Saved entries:

◇ ◇ ◇ ◇ ◇

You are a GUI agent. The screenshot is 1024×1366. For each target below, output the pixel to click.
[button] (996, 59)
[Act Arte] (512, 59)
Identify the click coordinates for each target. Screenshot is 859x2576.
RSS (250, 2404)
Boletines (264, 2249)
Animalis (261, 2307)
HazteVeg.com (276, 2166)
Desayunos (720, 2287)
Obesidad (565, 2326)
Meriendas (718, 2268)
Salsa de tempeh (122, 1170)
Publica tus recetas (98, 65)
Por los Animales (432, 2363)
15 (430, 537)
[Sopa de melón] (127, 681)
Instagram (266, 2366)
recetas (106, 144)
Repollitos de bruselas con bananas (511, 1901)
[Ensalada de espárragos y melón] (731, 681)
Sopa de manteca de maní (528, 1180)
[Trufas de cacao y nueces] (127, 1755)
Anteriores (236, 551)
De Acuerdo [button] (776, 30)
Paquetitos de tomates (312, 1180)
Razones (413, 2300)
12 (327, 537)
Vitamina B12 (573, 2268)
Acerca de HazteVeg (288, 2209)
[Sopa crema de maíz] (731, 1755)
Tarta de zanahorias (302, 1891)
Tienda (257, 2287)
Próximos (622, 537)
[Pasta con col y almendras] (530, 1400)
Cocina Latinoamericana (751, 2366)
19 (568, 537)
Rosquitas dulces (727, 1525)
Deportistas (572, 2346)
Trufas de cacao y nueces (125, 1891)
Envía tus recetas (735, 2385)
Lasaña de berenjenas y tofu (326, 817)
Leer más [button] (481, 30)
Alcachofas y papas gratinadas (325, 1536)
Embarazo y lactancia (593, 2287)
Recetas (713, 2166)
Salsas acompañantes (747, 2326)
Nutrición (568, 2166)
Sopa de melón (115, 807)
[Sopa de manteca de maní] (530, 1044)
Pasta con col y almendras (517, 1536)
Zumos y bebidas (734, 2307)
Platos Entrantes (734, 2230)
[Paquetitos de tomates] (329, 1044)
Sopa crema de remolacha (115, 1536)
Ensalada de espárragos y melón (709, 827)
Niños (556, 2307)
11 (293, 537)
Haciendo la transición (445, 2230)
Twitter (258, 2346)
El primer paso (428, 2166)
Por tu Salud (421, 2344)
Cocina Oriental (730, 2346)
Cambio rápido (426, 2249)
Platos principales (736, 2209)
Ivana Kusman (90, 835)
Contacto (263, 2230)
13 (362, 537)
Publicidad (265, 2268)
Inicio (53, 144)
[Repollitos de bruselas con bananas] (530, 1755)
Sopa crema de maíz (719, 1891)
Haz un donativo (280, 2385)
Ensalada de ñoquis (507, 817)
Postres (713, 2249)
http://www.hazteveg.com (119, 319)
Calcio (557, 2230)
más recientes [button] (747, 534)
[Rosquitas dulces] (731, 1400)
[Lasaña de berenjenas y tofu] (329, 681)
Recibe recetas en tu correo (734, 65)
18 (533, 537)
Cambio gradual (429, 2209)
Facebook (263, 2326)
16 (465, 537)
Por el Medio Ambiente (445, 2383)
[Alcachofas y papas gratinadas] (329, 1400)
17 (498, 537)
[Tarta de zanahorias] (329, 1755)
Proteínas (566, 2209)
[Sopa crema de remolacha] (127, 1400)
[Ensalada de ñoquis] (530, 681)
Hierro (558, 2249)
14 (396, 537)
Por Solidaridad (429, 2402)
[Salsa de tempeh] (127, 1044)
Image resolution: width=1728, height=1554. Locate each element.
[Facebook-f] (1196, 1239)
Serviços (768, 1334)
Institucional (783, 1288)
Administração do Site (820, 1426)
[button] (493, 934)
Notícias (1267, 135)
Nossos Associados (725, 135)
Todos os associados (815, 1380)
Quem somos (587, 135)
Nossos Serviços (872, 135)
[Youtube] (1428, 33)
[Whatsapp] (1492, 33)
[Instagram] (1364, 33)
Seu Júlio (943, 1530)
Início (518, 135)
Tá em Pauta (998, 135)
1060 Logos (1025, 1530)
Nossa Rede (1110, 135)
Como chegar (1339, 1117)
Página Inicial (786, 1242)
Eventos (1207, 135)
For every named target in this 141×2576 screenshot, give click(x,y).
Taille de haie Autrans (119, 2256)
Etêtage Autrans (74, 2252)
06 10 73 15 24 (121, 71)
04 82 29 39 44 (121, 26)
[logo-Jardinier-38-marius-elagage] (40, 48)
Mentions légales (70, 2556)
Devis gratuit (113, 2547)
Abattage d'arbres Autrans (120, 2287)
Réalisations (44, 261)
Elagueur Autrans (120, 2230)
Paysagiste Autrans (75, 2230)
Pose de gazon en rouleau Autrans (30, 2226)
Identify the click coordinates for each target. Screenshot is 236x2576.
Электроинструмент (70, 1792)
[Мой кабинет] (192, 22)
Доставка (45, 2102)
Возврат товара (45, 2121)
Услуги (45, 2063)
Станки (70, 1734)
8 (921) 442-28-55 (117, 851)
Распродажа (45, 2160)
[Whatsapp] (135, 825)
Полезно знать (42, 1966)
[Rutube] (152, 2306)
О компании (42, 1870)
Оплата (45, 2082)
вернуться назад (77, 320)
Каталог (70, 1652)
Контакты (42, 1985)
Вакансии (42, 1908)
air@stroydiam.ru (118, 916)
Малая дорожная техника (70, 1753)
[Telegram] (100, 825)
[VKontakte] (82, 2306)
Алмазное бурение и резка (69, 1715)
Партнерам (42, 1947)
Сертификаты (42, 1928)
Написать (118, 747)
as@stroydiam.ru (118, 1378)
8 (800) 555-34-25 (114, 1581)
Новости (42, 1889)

◇ ◇ ◇ ◇ ◇

The data should be copied out in full, exactly as it reads.

Expected output:
You are a GUI agent. The screenshot is 1024×1366. For each target below, output the pixel to click.
[button] (996, 59)
[Act Arte] (512, 59)
Identify the click coordinates for each target. Screenshot is 859x2576.
RSS (250, 2404)
Boletines (264, 2249)
Animalis (261, 2307)
HazteVeg.com (276, 2166)
Desayunos (720, 2287)
Obesidad (565, 2326)
Meriendas (718, 2268)
Salsa de tempeh (122, 1170)
Publica tus recetas (98, 65)
Por los Animales (432, 2363)
15 (430, 537)
[Sopa de melón] (127, 681)
Instagram (266, 2366)
recetas (106, 144)
Repollitos de bruselas con bananas (511, 1901)
[Ensalada de espárragos y melón] (731, 681)
Sopa de manteca de maní (528, 1180)
[Trufas de cacao y nueces] (127, 1755)
Anteriores (236, 551)
De Acuerdo [button] (776, 30)
Paquetitos de tomates (312, 1180)
Razones (413, 2300)
12 (327, 537)
Vitamina B12 (573, 2268)
Acerca de HazteVeg (288, 2209)
[Sopa crema de maíz] (731, 1755)
Tarta de zanahorias (302, 1891)
Tienda (257, 2287)
Próximos (622, 537)
[Pasta con col y almendras] (530, 1400)
Cocina Latinoamericana (751, 2366)
19 (568, 537)
Rosquitas dulces (727, 1525)
Deportistas (572, 2346)
Trufas de cacao y nueces (125, 1891)
Envía tus recetas (735, 2385)
Lasaña de berenjenas y tofu (326, 817)
Leer más [button] (481, 30)
Alcachofas y papas gratinadas (325, 1536)
Embarazo y lactancia (593, 2287)
Recetas (713, 2166)
Salsas acompañantes (747, 2326)
Nutrición (568, 2166)
Sopa de melón (115, 807)
[Sopa de manteca de maní] (530, 1044)
Pasta con col y almendras (517, 1536)
Zumos y bebidas (734, 2307)
Platos Entrantes (734, 2230)
[Paquetitos de tomates] (329, 1044)
Sopa crema de remolacha (115, 1536)
Ensalada de espárragos y melón (709, 827)
Niños (556, 2307)
11 (293, 537)
Haciendo la transición (445, 2230)
Twitter (258, 2346)
El primer paso (428, 2166)
Por tu Salud (421, 2344)
Cocina Oriental (730, 2346)
Cambio rápido (426, 2249)
Platos principales (736, 2209)
Ivana Kusman (90, 835)
Contacto (263, 2230)
13 (362, 537)
Publicidad (265, 2268)
Inicio (53, 144)
[Repollitos de bruselas con bananas] (530, 1755)
Sopa crema de maíz (719, 1891)
Haz un donativo (280, 2385)
Ensalada de ñoquis (507, 817)
Postres (713, 2249)
http://www.hazteveg.com (119, 319)
Calcio (557, 2230)
más recientes [button] (747, 534)
[Rosquitas dulces] (731, 1400)
[Lasaña de berenjenas y tofu] (329, 681)
Recibe recetas en tu correo (734, 65)
18 (533, 537)
Cambio gradual (429, 2209)
Facebook (263, 2326)
16 (465, 537)
Por el Medio Ambiente (445, 2383)
[Alcachofas y papas gratinadas] (329, 1400)
17 (498, 537)
[Tarta de zanahorias] (329, 1755)
Proteínas (566, 2209)
[Sopa crema de remolacha] (127, 1400)
[Ensalada de ñoquis] (530, 681)
Hierro (558, 2249)
14 (396, 537)
Por Solidaridad (429, 2402)
[Salsa de tempeh] (127, 1044)
Image resolution: width=1728, height=1554. Locate each element.
[Facebook-f] (1196, 1239)
Serviços (768, 1334)
Institucional (783, 1288)
Administração do Site (820, 1426)
[button] (493, 934)
Notícias (1267, 135)
Nossos Associados (725, 135)
Todos os associados (815, 1380)
Quem somos (587, 135)
Nossos Serviços (872, 135)
[Youtube] (1428, 33)
[Whatsapp] (1492, 33)
[Instagram] (1364, 33)
Seu Júlio (943, 1530)
Início (518, 135)
Tá em Pauta (998, 135)
1060 Logos (1025, 1530)
Nossa Rede (1110, 135)
Como chegar (1339, 1117)
Página Inicial (786, 1242)
Eventos (1207, 135)
For every named target in this 141×2576 screenshot, give click(x,y).
Taille de haie Autrans (119, 2256)
Etêtage Autrans (74, 2252)
06 10 73 15 24 (121, 71)
04 82 29 39 44 (121, 26)
[logo-Jardinier-38-marius-elagage] (40, 48)
Mentions légales (70, 2556)
Devis gratuit (113, 2547)
Abattage d'arbres Autrans (120, 2287)
Réalisations (44, 261)
Elagueur Autrans (120, 2230)
Paysagiste Autrans (75, 2230)
Pose de gazon en rouleau Autrans (30, 2226)
Identify the click coordinates for each target. Screenshot is 236x2576.
Электроинструмент (70, 1792)
[Мой кабинет] (192, 22)
Доставка (45, 2102)
Возврат товара (45, 2121)
Услуги (45, 2063)
Станки (70, 1734)
8 (921) 442-28-55 (117, 851)
Распродажа (45, 2160)
[Whatsapp] (135, 825)
Полезно знать (42, 1966)
[Rutube] (152, 2306)
О компании (42, 1870)
Оплата (45, 2082)
вернуться назад (77, 320)
Каталог (70, 1652)
Контакты (42, 1985)
Вакансии (42, 1908)
air@stroydiam.ru (118, 916)
Малая дорожная техника (70, 1753)
[Telegram] (100, 825)
[VKontakte] (82, 2306)
Алмазное бурение и резка (69, 1715)
Партнерам (42, 1947)
Сертификаты (42, 1928)
Написать (118, 747)
as@stroydiam.ru (118, 1378)
8 (800) 555-34-25 (114, 1581)
Новости (42, 1889)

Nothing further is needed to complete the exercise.